10 Tips for Finding a New Job

Whether you’ve been made redundant or fired or just decided to resign there is a lot you can do to make it easier and quicker to find a new job

1. Take stock of your life and career. Leaving a job gives you the chance to reconsider direction, to re-weigh work-life balance, to ask yourself whether it’s time to promote a hobby into a job – and so on.

2. Create a ‘brand statement’ for yourself as you will constantly be asked by recruiters who you are and what you’re looking for. Don’t be one of those people who stands slack jawed trying to work out the answer on the spot. What’s unique about you? What values would you never compromise at work? What’s your passion? What work would you do even if you were unpaid?

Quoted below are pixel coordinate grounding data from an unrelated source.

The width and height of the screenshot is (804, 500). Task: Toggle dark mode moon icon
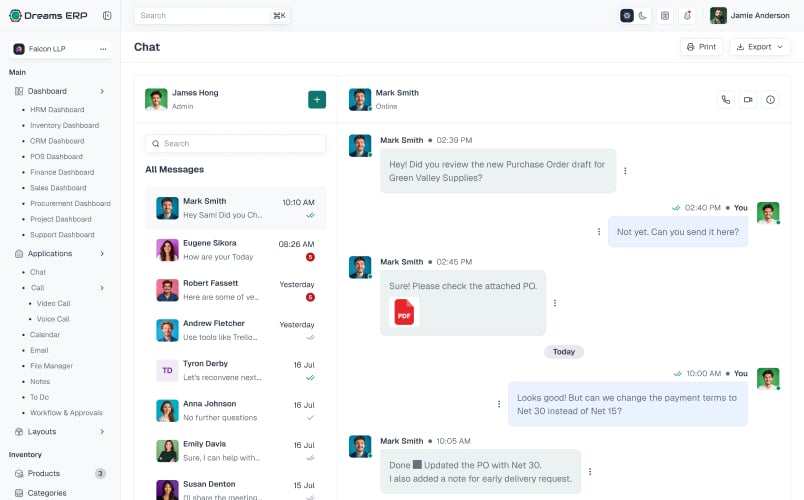coord(642,15)
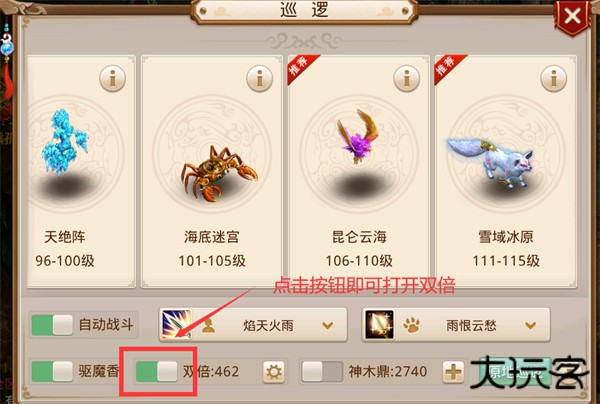Select the 海底迷宫 101-105级 patrol card
The height and width of the screenshot is (404, 600).
pos(212,171)
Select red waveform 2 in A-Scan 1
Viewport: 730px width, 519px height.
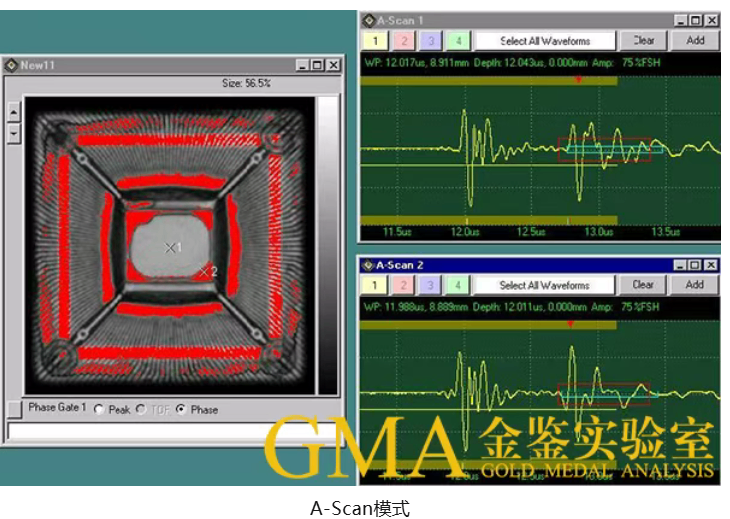coord(402,41)
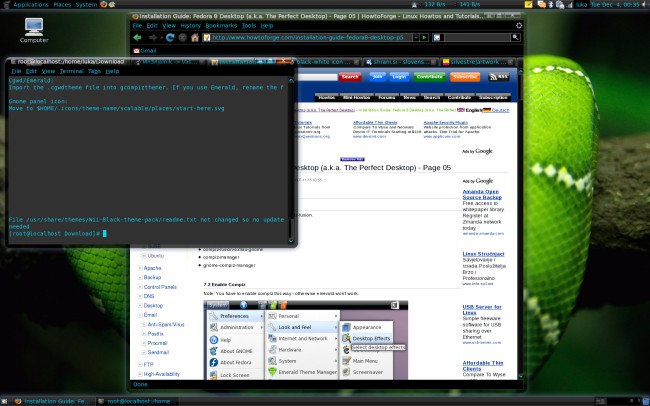This screenshot has width=650, height=406.
Task: Expand the Email category in sidebar
Action: [138, 315]
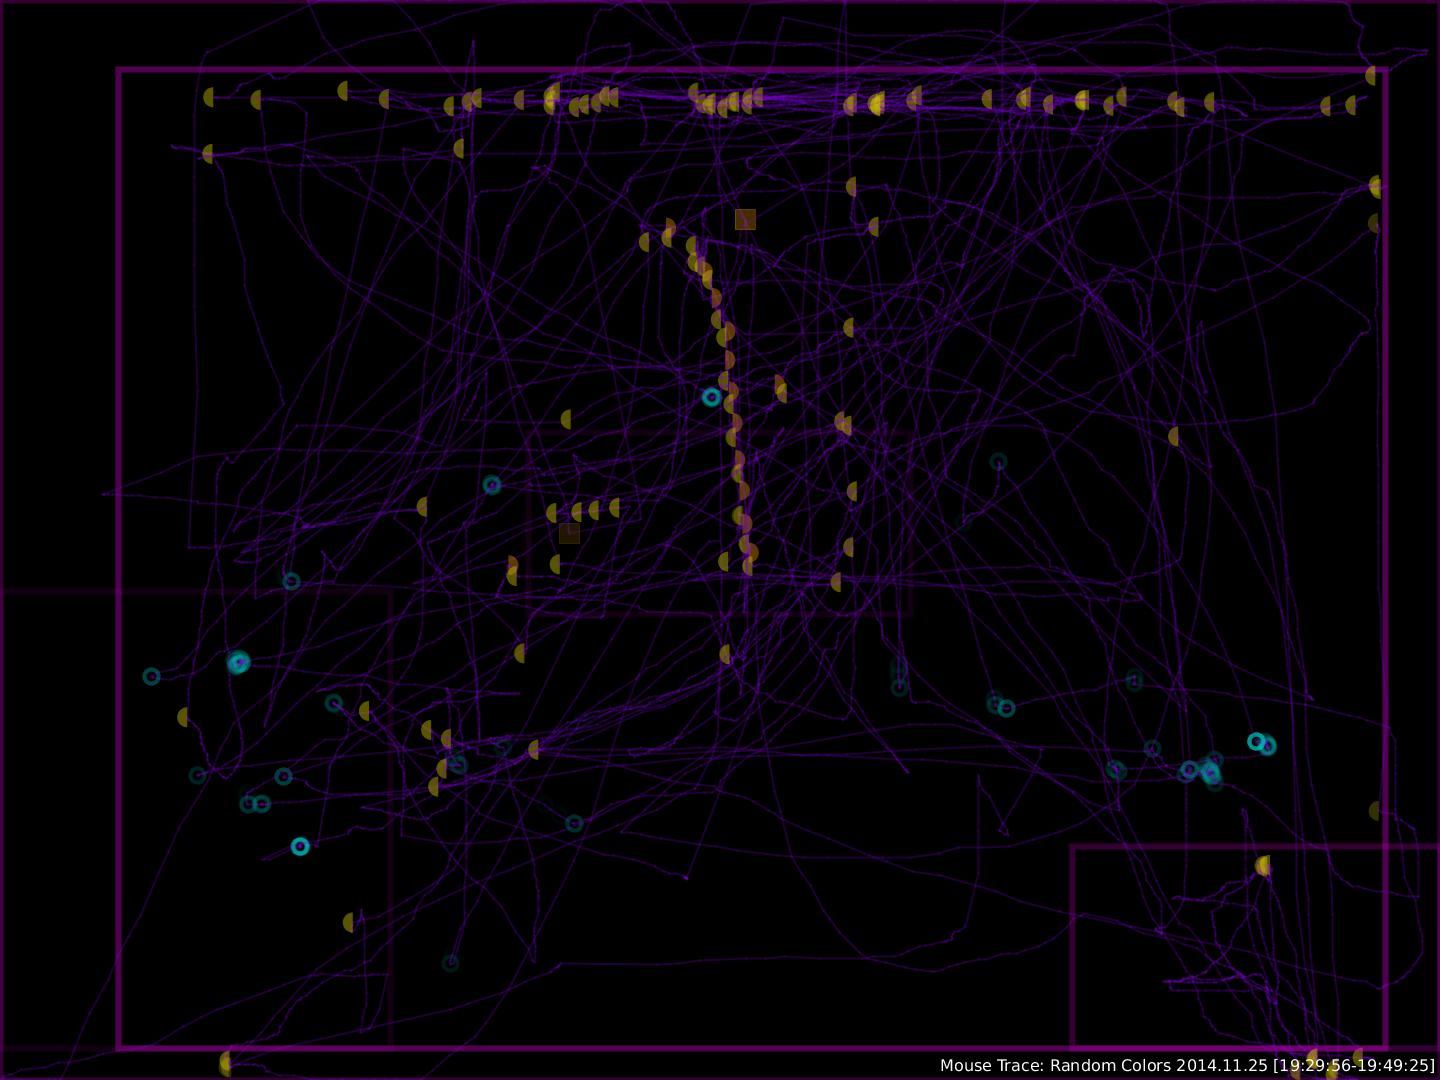Viewport: 1440px width, 1080px height.
Task: Click the dim cyan ring right of center
Action: point(998,461)
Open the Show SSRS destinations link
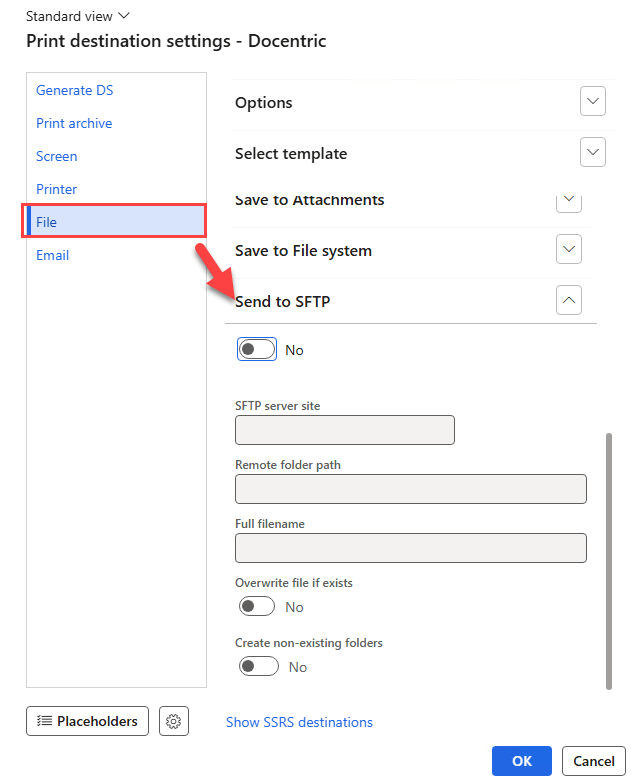 pos(299,722)
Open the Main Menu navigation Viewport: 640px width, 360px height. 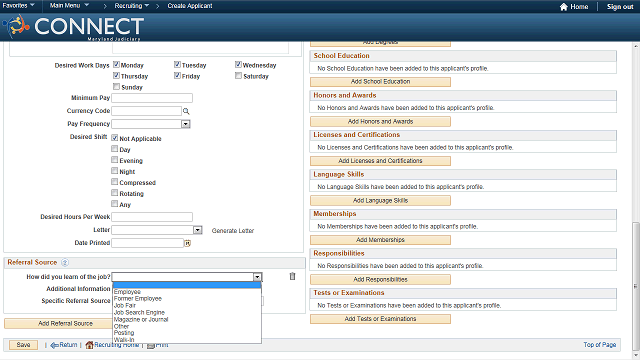pos(69,5)
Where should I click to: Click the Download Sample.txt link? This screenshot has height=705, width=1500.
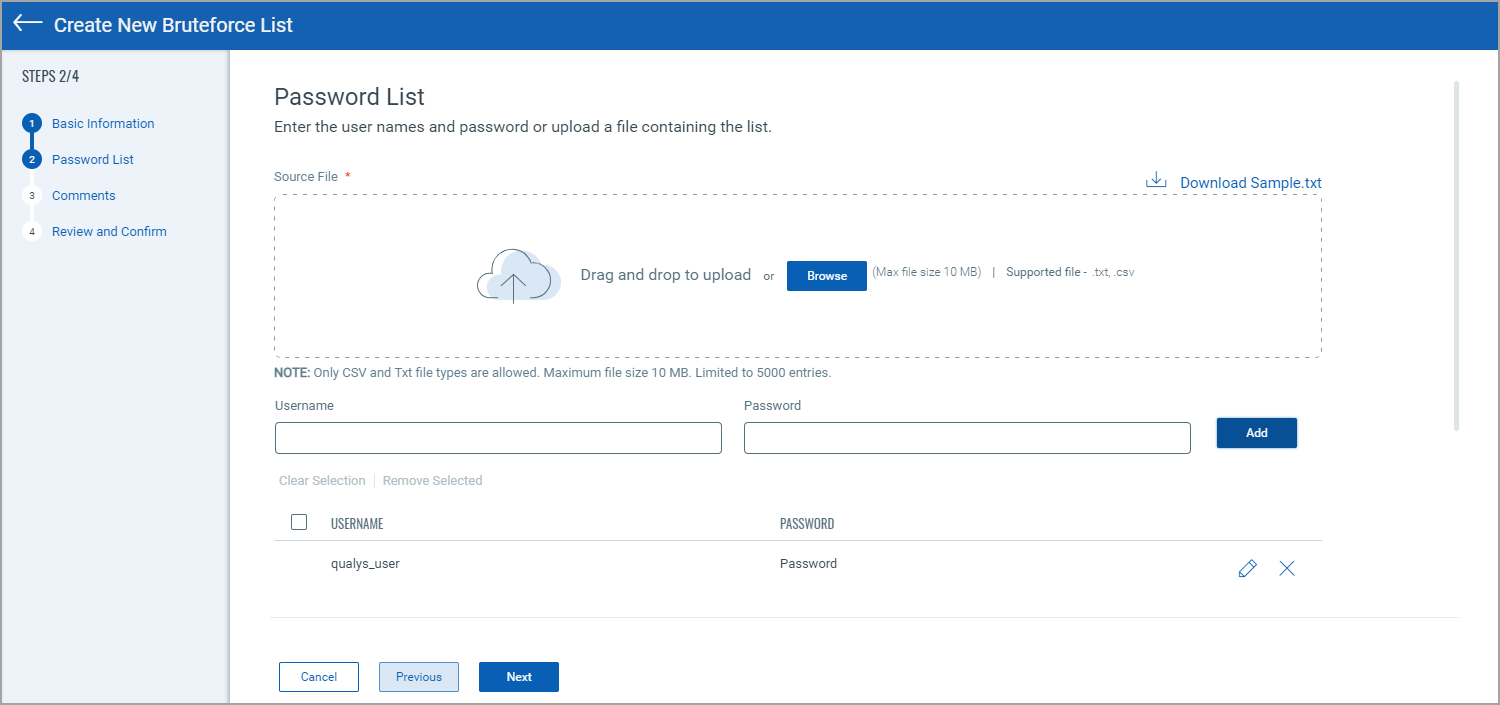pos(1250,183)
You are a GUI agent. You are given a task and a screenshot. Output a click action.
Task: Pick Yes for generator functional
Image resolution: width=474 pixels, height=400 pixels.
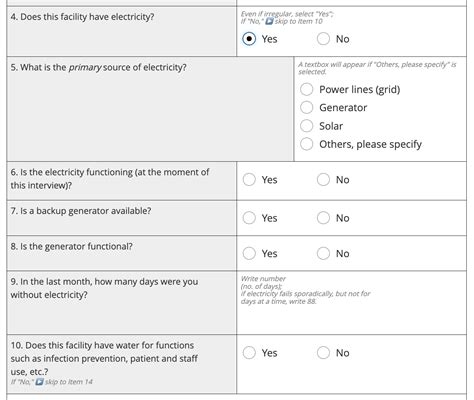click(x=249, y=253)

3. See employment from the employer’s perspective, not from yours.  This means seeing yourself as providing a service for a customer: in this case an employer, rather than coming across as someone who is entitled to a job because you’re worth it. What problems can you always solve for an employer? No employer ever hires unless there is a problem they can’t solve without spending money on people

4. Explore your network. Do ‘research interviews’ where you ask a contact for help in finding out how people get work in their company or sector, what the trends are, what kinds of people are being sought and what skills or experience they have. Don’t ask straight out for a job – in fact don’t even take your CV to these meetings. Listen and ask for advice – and another contact. This is far more likely to lead to an actual job than applying for formally advertised jobs

5. Be prepared to consider interim and temporary work if it gives you the chance to broaden the scope of your CV and to sample life in another company or sector

6. Don’t get over concerned with job titles, for instance whether or not they have the word ‘senior’ in them – they rarely have any meaning to people in other organizations

7. Don’t get fixated on a particular salary, for instance a sum ending in a specific round number – after tax it may make little difference to what you actually take home

8. Keep going during periods of unemployment by having a job search strategy and putting a lot of energy into implementing it. Get some training in an area of interest if it would boost your skills and confidence.

9. Volunteer: this shows willingness to work even if you are unpaid – as well as commendable community spirit

10. Prepare carefully for job interviews: all the likely questions are highly predictable. Practise with a friend and listen to their feedback.